Mārtiņš Kaprāns will also present his paper, “Critical Discourse and Societal Shifts: Latvian cultural elite and the Soviet Existential Crisis of the early 1980s”, exploring how rapid transformations in the Soviet habitus posed substantial challenges for the Communist Party in the Brezhnev era. In this presentation, I will focus on how the Latvian intelligentsia sought to interpret social changes. Central to my paper are the discussions about the problems of Soviet society organized by the influential newspaper, Literatūra un Māksla (LuM) in the early 1980s. The newspaper’s relatively peripheral status within the media system of Soviet Latvia afforded it greater leeway to address sensitive topics, including more direct criticisms of the social reality and political order.
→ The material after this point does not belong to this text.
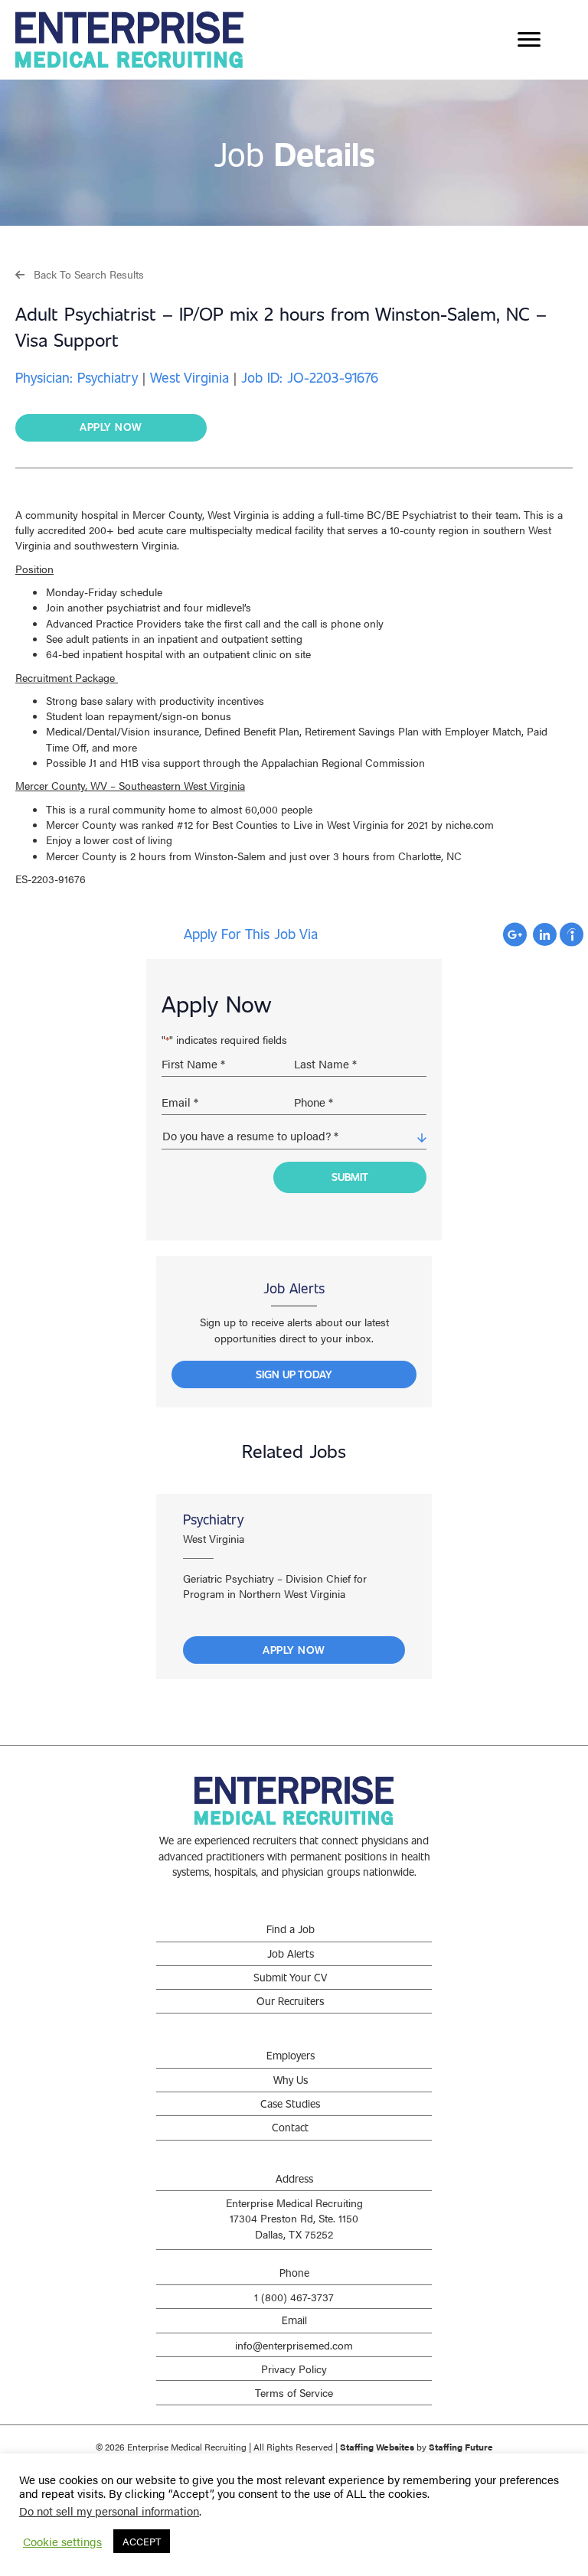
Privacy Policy (294, 2368)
Prominent representatives of cultural elite and Soviet officials were involved in these discussions. How did they frame the issues of the Soviet system and potential solutions? To what extent can this framing be linked to the rise of nationalism spurred by Gorbachev’s perestroika? These are the main questions I will explore in my presentation. Additionally, I will examine the processes that occurred behind these public discussions, namely, the relationship between the apparatus of the Latvian Communist Party and the editorial office of LuM. Analysis of archival sources reveals how a conditional synergy could exist between the Latvian intelligentsia and the local Communist Party in the late Brezhnev era, fostering a critical discourse on the Soviet order. I propose examining these complex relationships through the lens of situational interest groups that emerged in the late Soviet period. These interest groups helped to reconfigure the field of power, arguably setting the stage for the developments during perestroika.

Matthew Kott is an historian and researcher at IRES, whose primary expertise is on the contemporary history of Latvia. Already in his doctoral thesis (2007), he examined the negative effects of war, genocide, and occupation on civil society in Latvia. He is also attached to the University of Latvia as a project researcher (2022–2024), and is affiliated with the project “The ‘Soviet West’ Revisited: Individual and Collective Agency in the Contact Zones of Everyday Life in the Estonian SSR” (PRG2140) based at Tallinn University, Estonia, 2024–2028.

Mārtiņš Kaprāns holds a PhD in Communication Science and is a senior researcher at the Institute of Philosophy and Sociology at the University of Latvia. His current research interests focus on Baltic Russophone communities and the Latvian intelligentsia during the late Soviet and transition periods.